EuGH-Generalanwalt 20.11.2014, C-507/13

Ge­ne­ral­an­walt Jääski­nen ist der Auf­fas­sung, dass die Uni­ons­vor­schrif­ten, die den Wert von Bo­nus­zah­lun­gen an Ban­ker im Verhält­nis zu de­ren Grund­vergütung be­gren­zen, rechtmäßig sind. So be­grenzt ein vor­ge­schrie­be­nes fes­tes Verhält­nis zwi­schen Bo­nus­zah­lun­gen und Grund­vergütung nicht die Ge­samthöhe des Ent­gelts.

Der Sach­ver­halt:
In­folge der glo­ba­len Fi­nanz­krise 2008 hatte die EU ein Maßnah­men­pa­ket er­las­sen, mit dem die Re­gu­lie­rung und die Sta­bi­lität ih­rer Fi­nanz­in­sti­tute ver­bes­sert wer­den soll­ten. Sie ging da­von aus, dass die Aus­rich­tung der Vergütungs­sys­teme in den Fi­nanz­in­sti­tu­ten maßgeb­lich zu der Krise bei­ge­tra­gen habe. Da im Verhält­nis zur Grund­vergütung oft er­heb­li­che Bo­nus­aus­zah­lun­gen ge­leis­tet wur­den, setzte dies bei An­ge­stell­ten den An­reiz, un­an­ge­mes­sen hohe Ri­si­ken ein­zu­ge­hen, um an kurz­fris­ti­gen Ge­win­nen der Bank be­tei­ligt zu wer­den, nicht aber an den Kos­ten ih­res Schei­terns, die in den ungüns­tigs­ten Fällen vom Steu­er­zah­ler ge­tra­gen wur­den. Das 2013 von Rat und Par­la­ment er­las­sene "Ca­pi­tal Re­qui­re­ments"-Maßnah­men­pa­ket (sog. CRD-IV-Pa­ket) ent­hielt da­her eine Reihe von Maßnah­men zur Re­ge­lung die­ser Ma­te­rie.

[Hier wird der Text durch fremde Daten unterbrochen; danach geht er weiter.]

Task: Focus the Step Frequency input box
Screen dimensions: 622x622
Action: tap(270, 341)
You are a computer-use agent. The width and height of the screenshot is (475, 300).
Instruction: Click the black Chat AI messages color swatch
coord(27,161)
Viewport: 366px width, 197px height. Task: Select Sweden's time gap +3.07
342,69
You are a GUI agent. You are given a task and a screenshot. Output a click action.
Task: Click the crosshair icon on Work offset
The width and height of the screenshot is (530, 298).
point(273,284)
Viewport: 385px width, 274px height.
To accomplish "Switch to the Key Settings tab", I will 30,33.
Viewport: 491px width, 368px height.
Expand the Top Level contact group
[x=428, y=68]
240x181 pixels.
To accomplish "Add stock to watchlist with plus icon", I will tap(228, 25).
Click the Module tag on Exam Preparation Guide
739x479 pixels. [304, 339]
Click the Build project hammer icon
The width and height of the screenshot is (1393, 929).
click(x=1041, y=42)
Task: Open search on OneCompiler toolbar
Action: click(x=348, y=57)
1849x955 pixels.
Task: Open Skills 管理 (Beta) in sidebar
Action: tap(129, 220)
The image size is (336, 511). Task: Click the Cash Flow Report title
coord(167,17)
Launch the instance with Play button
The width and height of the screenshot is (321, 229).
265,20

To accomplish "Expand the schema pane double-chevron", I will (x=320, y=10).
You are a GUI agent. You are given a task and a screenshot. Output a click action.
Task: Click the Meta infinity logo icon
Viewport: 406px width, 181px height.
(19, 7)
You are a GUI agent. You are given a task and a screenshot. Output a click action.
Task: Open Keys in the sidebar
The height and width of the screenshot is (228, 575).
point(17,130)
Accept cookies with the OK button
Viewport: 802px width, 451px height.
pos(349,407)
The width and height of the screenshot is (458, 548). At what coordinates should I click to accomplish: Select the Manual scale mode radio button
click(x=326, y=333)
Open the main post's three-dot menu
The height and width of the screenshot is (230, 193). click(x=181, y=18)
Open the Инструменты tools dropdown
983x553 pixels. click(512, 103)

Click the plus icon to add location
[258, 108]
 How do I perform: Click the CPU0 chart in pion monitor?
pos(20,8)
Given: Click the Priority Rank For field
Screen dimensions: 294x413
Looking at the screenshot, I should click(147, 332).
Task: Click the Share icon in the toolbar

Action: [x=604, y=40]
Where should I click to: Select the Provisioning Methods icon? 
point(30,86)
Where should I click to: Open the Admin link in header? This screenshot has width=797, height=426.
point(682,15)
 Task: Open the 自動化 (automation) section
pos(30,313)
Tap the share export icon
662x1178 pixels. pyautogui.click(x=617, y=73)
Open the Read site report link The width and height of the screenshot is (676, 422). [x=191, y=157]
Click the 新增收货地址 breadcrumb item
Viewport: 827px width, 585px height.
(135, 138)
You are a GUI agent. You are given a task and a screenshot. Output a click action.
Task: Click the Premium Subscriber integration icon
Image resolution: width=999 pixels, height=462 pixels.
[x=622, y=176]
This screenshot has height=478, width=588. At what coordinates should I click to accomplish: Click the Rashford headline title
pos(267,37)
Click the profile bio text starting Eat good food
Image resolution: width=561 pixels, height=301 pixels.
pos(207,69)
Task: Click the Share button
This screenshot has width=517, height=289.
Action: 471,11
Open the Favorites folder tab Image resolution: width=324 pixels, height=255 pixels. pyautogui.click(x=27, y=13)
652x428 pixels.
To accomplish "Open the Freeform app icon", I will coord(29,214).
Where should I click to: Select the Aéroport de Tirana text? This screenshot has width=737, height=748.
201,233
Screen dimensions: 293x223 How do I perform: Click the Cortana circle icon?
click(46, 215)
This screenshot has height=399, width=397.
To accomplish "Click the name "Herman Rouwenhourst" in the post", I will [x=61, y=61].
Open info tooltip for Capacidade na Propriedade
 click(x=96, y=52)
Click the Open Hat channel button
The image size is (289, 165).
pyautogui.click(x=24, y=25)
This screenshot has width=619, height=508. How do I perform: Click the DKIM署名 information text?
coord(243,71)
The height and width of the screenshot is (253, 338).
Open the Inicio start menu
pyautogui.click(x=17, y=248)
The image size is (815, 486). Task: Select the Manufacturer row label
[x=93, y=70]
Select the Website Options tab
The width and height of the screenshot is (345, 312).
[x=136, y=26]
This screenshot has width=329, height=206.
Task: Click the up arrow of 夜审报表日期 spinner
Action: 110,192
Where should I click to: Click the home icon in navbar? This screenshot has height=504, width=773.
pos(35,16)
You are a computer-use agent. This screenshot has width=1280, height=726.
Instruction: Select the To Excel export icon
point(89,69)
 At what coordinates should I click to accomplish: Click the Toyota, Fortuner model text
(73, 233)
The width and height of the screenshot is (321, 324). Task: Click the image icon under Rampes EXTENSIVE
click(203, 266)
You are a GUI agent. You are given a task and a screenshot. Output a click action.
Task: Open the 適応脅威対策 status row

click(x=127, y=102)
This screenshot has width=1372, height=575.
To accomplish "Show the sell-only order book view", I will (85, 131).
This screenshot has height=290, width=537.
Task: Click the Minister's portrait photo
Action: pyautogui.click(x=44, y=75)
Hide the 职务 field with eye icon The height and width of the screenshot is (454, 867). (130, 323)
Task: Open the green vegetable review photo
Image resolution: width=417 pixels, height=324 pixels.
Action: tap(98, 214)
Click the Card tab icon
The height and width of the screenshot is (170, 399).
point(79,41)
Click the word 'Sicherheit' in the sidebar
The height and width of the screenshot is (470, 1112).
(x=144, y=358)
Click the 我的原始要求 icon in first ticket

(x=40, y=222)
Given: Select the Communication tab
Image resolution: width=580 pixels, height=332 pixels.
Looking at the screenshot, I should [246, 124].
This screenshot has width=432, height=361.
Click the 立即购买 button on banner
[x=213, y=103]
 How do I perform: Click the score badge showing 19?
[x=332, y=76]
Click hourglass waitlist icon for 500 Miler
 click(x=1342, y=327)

Die CRD-Richt­li­nie enthält etwa eine Be­stim­mung, die ein fest­ge­leg­tes Verhält­nis zwi­schen dem fes­ten Vergütungs­an­teil (Grund­vergütung) und dem va­ria­blen Vergütungs­be­stand­teil (Bo­nus) für Per­so­nen vor­sieht, de­ren be­ruf­li­che Tätig­keit sich auf das Ri­si­ko­pro­fil der sie be­schäfti­gen­den Fi­nanz­in­sti­tute aus­wirkt. Die Richt­li­nie überträgt außer­dem der Eu­ropäischen Ban­ken­auf­sichts­behörde (EBA) die Be­fug­nis, Re­gu­lie­rungs­stan­dards aus­zu­ar­bei­ten und die Kri­te­rien zu spe­zi­fi­zie­ren, die ver­wen­det wer­den, um die Per­so­nen zu iden­ti­fi­zie­ren, die in den An­wen­dungs­be­reich der Richt­li­nie fal­len.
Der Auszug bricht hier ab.